## Extracted information
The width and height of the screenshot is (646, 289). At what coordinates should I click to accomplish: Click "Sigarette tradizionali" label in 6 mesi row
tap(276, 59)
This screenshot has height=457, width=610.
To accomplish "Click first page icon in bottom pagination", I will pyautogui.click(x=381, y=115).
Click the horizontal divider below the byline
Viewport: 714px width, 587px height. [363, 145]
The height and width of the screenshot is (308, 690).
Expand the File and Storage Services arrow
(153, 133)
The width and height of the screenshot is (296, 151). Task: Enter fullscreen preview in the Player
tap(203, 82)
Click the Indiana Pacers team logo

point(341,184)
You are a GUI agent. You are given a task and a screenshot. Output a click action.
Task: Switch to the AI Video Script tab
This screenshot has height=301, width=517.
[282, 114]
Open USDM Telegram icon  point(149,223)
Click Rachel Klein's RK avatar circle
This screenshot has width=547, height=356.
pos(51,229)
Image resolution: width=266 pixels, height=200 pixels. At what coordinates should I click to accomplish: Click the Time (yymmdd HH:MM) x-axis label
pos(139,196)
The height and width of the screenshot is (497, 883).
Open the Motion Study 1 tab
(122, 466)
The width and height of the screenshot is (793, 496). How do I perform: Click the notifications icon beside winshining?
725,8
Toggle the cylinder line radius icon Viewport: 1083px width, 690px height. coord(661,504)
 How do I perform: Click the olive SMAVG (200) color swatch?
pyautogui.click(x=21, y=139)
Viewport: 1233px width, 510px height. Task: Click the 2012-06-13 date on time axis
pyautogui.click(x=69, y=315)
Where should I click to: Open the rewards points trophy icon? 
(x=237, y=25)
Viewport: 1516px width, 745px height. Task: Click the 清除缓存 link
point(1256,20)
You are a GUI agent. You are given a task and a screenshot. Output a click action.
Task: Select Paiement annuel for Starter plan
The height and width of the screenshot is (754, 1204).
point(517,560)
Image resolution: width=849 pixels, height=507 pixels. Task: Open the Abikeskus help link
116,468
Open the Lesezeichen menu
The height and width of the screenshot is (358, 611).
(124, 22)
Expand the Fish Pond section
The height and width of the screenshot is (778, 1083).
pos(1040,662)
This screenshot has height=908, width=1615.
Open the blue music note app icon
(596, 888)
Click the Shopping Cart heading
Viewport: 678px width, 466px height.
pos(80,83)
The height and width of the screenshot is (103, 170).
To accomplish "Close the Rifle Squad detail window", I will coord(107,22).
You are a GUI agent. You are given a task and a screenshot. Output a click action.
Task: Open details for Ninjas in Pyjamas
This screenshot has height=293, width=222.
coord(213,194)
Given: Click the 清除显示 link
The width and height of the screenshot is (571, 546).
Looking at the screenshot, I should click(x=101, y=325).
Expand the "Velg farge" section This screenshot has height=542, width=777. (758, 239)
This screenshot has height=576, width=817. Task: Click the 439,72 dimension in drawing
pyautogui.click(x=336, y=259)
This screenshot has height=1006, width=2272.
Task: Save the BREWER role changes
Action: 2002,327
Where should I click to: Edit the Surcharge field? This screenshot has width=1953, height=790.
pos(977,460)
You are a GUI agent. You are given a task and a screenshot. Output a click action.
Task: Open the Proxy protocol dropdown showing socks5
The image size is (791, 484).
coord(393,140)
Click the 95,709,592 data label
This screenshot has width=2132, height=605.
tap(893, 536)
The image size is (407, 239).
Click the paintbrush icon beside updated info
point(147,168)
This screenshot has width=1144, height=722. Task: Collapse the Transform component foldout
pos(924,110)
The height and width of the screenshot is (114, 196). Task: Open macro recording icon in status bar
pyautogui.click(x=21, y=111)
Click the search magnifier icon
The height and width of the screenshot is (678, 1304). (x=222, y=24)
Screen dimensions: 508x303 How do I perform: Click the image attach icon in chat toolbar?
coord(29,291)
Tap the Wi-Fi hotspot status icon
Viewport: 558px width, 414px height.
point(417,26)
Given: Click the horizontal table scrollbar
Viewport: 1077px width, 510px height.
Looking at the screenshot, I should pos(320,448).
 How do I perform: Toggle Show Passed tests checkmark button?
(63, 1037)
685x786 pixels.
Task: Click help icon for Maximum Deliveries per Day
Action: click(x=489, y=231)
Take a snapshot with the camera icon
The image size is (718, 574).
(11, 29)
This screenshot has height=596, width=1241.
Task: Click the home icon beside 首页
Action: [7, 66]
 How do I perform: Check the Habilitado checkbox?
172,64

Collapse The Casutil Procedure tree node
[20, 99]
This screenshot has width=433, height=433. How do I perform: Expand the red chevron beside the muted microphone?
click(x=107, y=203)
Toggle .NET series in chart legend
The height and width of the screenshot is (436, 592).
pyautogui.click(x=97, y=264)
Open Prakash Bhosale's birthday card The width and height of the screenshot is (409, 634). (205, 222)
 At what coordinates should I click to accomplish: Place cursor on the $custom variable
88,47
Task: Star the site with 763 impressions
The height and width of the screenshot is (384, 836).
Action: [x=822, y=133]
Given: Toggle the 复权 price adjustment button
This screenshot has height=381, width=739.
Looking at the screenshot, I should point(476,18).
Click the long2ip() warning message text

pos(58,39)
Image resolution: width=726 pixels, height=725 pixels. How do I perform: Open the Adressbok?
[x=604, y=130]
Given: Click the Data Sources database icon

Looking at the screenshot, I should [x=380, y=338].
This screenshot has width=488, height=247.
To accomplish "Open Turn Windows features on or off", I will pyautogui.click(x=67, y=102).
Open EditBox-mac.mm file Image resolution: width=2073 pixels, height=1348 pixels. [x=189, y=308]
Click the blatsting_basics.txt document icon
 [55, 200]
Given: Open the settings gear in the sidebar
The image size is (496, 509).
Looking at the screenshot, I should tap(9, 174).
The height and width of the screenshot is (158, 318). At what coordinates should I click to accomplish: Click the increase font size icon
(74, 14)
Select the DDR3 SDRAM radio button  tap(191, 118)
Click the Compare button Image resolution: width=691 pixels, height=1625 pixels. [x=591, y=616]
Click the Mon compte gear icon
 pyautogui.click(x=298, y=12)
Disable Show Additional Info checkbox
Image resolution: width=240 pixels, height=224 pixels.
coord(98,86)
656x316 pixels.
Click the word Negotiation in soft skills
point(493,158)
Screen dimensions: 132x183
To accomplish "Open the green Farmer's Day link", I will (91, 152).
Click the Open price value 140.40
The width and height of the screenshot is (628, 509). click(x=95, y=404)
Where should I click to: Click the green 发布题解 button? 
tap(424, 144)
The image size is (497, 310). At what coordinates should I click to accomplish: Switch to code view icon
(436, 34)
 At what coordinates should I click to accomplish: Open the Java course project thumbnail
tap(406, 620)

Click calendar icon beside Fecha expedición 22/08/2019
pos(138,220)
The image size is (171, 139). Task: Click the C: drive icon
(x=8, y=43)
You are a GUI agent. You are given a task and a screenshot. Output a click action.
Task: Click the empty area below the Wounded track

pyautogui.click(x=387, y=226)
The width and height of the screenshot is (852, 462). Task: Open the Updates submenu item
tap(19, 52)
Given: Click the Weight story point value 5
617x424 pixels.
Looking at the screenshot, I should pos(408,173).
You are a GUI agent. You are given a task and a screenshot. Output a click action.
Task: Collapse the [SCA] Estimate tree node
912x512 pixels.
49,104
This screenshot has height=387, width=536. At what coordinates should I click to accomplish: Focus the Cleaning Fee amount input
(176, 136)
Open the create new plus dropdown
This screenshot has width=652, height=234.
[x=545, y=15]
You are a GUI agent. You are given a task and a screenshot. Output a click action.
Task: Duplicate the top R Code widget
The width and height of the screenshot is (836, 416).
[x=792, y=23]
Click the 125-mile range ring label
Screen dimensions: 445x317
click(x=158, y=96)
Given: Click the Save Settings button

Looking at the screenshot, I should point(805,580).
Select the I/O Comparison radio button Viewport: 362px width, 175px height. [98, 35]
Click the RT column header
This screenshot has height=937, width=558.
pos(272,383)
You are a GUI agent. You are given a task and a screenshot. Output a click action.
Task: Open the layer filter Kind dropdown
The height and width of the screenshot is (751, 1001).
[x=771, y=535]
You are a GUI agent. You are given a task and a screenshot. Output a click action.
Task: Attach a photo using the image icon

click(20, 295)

## Directions for this task
From the entries above, pull out every line that contains the word "help" and list those lines.

## Complete answer
Image resolution: width=849 pixels, height=507 pixels. Task: Open the Abikeskus help link
Task: Click help icon for Maximum Deliveries per Day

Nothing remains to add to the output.